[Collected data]
═══
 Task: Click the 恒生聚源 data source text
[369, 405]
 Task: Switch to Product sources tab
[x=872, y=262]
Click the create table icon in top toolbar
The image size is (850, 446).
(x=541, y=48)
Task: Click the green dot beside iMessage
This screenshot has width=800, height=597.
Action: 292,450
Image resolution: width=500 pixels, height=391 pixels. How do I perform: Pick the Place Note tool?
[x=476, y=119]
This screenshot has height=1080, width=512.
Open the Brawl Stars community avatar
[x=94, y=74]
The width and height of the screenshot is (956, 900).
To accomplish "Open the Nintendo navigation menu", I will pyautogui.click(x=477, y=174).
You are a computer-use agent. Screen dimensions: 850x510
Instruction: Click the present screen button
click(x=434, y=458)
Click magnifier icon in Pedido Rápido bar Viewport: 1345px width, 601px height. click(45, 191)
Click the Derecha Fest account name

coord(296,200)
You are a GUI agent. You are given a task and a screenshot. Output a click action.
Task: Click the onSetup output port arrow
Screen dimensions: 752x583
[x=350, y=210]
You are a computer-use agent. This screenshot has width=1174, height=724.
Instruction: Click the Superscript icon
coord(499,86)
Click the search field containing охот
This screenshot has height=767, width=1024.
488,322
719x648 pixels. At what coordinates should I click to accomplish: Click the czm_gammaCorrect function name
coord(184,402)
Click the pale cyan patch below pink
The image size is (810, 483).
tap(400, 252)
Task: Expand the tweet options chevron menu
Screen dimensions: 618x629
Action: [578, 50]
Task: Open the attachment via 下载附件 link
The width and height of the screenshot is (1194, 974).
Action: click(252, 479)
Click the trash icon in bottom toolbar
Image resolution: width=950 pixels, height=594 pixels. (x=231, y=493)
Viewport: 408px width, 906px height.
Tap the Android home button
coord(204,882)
═══
## YOUR OBJECTIVE
To complete the exercise, print all of the entries exactly.

## TASK SOLUTION
 Task: Click the 恒生聚源 data source text
[369, 405]
 Task: Switch to Product sources tab
[x=872, y=262]
Click the create table icon in top toolbar
The image size is (850, 446).
(x=541, y=48)
Task: Click the green dot beside iMessage
This screenshot has width=800, height=597.
Action: 292,450
Image resolution: width=500 pixels, height=391 pixels. How do I perform: Pick the Place Note tool?
[x=476, y=119]
This screenshot has height=1080, width=512.
Open the Brawl Stars community avatar
[x=94, y=74]
The width and height of the screenshot is (956, 900).
To accomplish "Open the Nintendo navigation menu", I will pyautogui.click(x=477, y=174).
You are a computer-use agent. Screen dimensions: 850x510
Instruction: Click the present screen button
click(x=434, y=458)
Click magnifier icon in Pedido Rápido bar Viewport: 1345px width, 601px height. click(45, 191)
Click the Derecha Fest account name

coord(296,200)
You are a GUI agent. You are given a task and a screenshot. Output a click action.
Task: Click the onSetup output port arrow
Screen dimensions: 752x583
[x=350, y=210]
You are a computer-use agent. This screenshot has width=1174, height=724.
Instruction: Click the Superscript icon
coord(499,86)
Click the search field containing охот
This screenshot has height=767, width=1024.
488,322
719x648 pixels. At what coordinates should I click to accomplish: Click the czm_gammaCorrect function name
coord(184,402)
Click the pale cyan patch below pink
The image size is (810, 483).
tap(400, 252)
Task: Expand the tweet options chevron menu
Screen dimensions: 618x629
Action: [578, 50]
Task: Open the attachment via 下载附件 link
The width and height of the screenshot is (1194, 974).
Action: click(252, 479)
Click the trash icon in bottom toolbar
Image resolution: width=950 pixels, height=594 pixels. (x=231, y=493)
Viewport: 408px width, 906px height.
Tap the Android home button
coord(204,882)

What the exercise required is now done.